Self-care is not only a form of self-love, it is a form of resistance.
That is why GirlTrek is helping Black women across the nation “resist” by living — and learning.
The Black women’s health movement is grounded in civil rights history and principles through walking campaigns, community leadership, and health advocacy. GirlTrek members have organized walk teams in hundreds of cities and towns, mobilizing to reclaim their health while reestablishing walking as a healing tradition.
Why walking? Because Black women experience higher rates of diseases such as hypertension and diabetes, and suffer from the stressors of systemic racism.
And while walking is the first step in reclaiming our health, it’s also a way to reclaim our history, by following in the steps of foremothers who walked for survival and liberation — whether retracing Harriet Tubman’s 100-mile journey to freedom or the historic 54-mile civil rights walk from Selma to Montgomery.
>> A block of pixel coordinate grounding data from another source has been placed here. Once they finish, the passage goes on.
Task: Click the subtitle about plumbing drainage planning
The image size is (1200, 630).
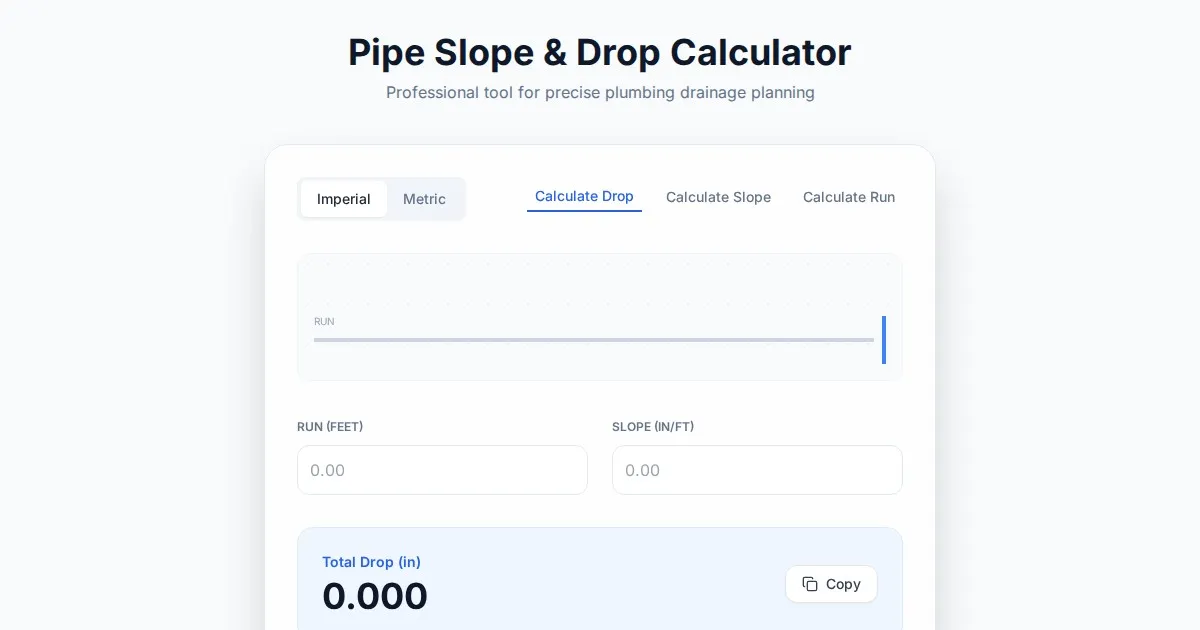Action: click(x=600, y=93)
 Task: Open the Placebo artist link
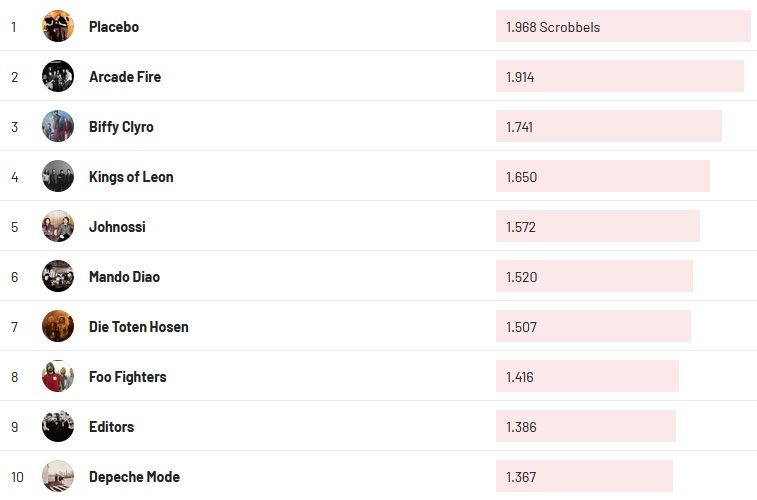pyautogui.click(x=114, y=27)
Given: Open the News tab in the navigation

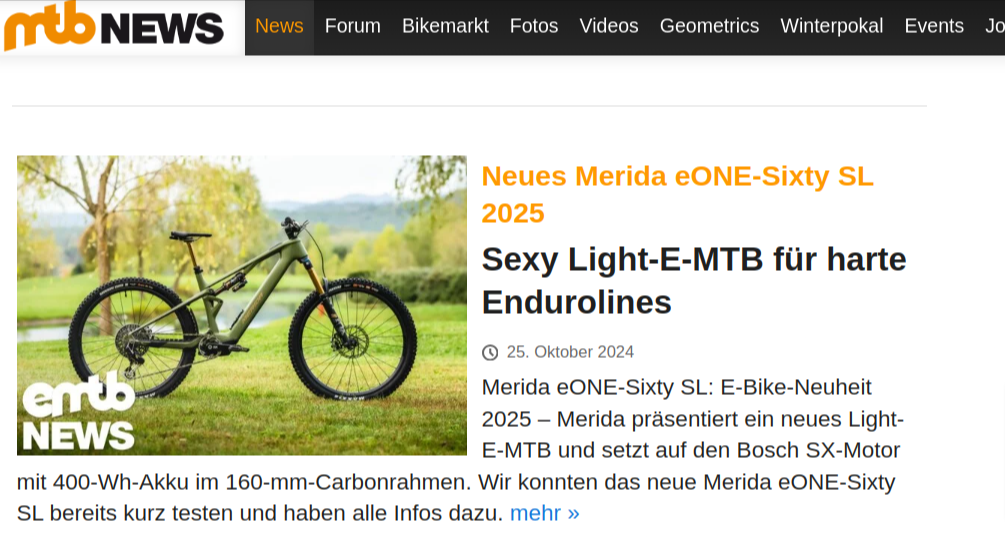Looking at the screenshot, I should (279, 26).
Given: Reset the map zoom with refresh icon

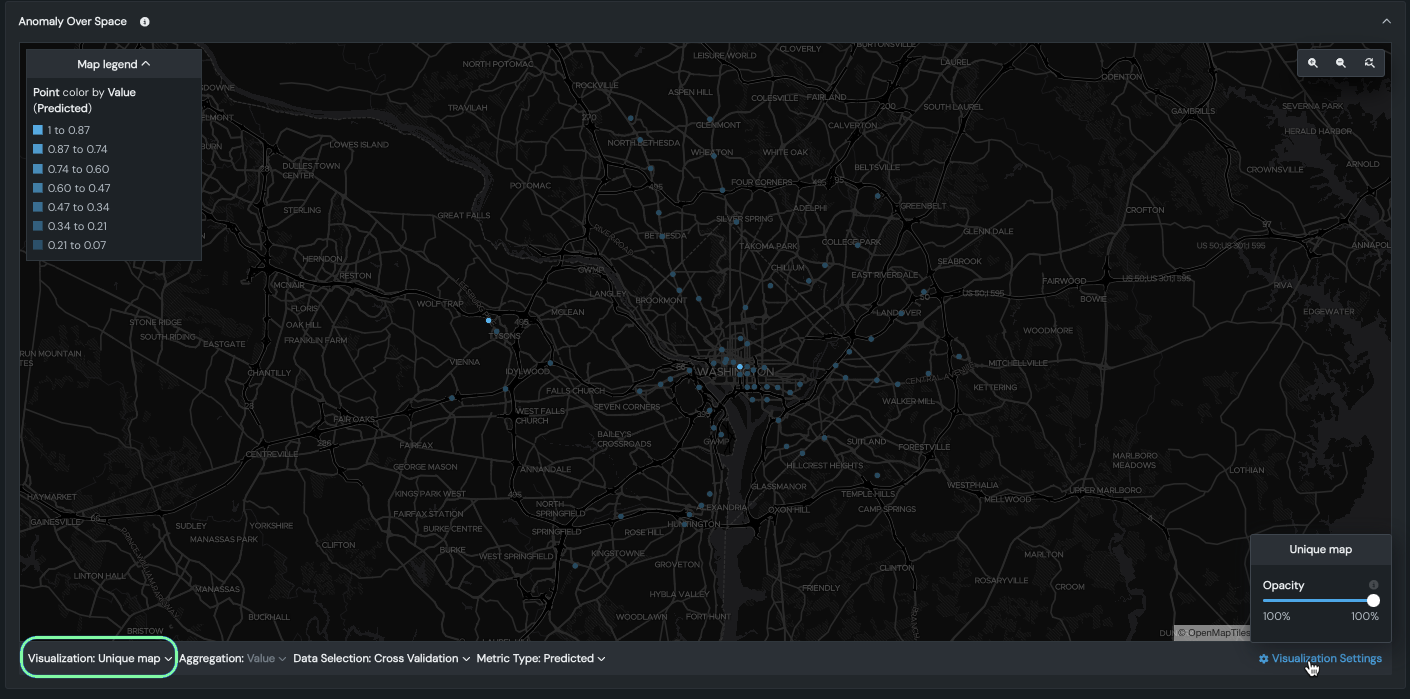Looking at the screenshot, I should point(1369,63).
Their most recent initiative, “Black History Boot Camp,” offers daily reflections on the activism of African American women throughout history. “In this moment, as we fight for our very sanity, our communities, our babies, ourselves, our men –we turn to the most beautiful source, the Black women who walked before us. We are not invisible. You will not break us, steal from, reject us, murder us and then demand that we do the labor of turning the world right-side up,” said GirlTrek cofounder T. Morgan Dixon. “We are the #DaughtersOf freedom fighters, of waymakers, strategists and builders of nations … authors, artists, soldiers, and spies. And in order to know where we’re going in this moment, we need to know where we have been.”
After intergenerational conversations with civil rights legends such as Angela Davis and Nikki Giovanni went viral on Facebook, GirlTrek launched its first Black History Bootcamp, a 21-day series of walking meditations to honor freedom fighters such as Sojourner Truth, Shirley Chisholm and Nina Simone as well as less often celebrated women, including Georgia Gilmore, whose secret kitchen helped feed and fund the civil rights movement.
The Bootcamp kicked-off on June 1st, and gave Black women the opportunity to learn about legendary and revolutionary Black women in history like Audre Lorde, Ella Baker, Shirly Chisholm, Georgia Gilmore and Nina Simone. Because it takes 21 days to form a habit, but also to do a deep dive into the history that serves as a foundation for the existing protests and Black Lives Matter movement.
“We want you to start a life-saving habit of daily walking with us. Science has shown that it takes 21 days to successfully build a habit – and we promise you that if you complete this challenge, it will change your life,” said GirlTrek cofounder Vanessa Garrison.
The 600,000-member movement encourages black women to walk 30 minutes a day, five times a week, per CDC guidelines, as a way to improve physical and mental health.